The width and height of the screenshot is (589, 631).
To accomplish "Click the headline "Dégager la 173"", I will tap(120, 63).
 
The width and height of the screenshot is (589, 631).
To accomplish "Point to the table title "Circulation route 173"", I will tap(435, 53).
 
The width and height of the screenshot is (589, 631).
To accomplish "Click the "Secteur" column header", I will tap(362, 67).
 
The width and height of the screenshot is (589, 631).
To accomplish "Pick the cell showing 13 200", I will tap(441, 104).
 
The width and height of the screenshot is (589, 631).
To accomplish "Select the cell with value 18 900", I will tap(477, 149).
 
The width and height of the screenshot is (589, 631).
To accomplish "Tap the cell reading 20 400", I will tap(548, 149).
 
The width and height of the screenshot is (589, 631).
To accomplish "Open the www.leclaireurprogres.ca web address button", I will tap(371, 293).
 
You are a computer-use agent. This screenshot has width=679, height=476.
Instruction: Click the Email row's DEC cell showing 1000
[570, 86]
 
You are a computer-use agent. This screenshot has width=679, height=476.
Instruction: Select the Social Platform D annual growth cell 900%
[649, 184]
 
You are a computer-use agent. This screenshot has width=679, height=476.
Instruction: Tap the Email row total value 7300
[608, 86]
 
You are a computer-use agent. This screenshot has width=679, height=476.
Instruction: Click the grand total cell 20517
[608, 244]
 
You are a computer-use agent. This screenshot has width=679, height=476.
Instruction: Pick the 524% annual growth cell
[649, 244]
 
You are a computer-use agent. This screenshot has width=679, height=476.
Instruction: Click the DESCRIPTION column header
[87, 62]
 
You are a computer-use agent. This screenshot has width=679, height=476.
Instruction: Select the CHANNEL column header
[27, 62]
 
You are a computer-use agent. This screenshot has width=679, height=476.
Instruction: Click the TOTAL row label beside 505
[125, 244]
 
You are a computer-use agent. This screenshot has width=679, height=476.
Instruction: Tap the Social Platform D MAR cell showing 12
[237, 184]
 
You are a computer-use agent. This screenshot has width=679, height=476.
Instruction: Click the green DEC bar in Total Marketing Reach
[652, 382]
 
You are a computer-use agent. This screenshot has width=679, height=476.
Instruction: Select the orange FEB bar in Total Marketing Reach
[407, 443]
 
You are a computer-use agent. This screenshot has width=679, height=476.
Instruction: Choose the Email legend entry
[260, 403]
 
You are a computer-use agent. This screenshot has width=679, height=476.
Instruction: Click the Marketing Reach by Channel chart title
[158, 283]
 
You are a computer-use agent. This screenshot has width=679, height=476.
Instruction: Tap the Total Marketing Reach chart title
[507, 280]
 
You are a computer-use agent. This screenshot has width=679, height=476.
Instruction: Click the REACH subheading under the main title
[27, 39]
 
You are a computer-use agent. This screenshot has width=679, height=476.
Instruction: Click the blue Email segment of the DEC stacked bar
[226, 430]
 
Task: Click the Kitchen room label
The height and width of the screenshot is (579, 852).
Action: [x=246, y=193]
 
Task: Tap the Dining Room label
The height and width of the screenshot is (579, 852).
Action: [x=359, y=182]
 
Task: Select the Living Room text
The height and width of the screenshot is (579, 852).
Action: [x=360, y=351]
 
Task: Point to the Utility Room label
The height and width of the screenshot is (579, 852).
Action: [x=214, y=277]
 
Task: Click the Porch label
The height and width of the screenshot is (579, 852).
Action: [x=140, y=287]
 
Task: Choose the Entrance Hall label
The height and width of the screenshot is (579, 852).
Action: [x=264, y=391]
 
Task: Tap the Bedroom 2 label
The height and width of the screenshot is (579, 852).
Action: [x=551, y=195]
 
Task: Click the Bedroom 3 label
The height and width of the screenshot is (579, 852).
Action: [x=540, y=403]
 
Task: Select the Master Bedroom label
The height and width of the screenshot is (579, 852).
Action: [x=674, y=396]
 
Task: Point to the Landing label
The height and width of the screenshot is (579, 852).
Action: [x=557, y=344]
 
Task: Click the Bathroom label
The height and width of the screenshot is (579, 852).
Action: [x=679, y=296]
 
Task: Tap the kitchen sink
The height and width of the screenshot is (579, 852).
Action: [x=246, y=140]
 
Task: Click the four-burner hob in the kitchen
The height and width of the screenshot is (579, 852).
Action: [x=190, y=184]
□ □ □ □ □
**目标**
从上方记录中提取所有含有字符串“Platform”的行，并逐行完整抄出。匹配时区分大小写。

**任务答案**
Instruction: Select the Social Platform D annual growth cell 900%
Instruction: Tap the Social Platform D MAR cell showing 12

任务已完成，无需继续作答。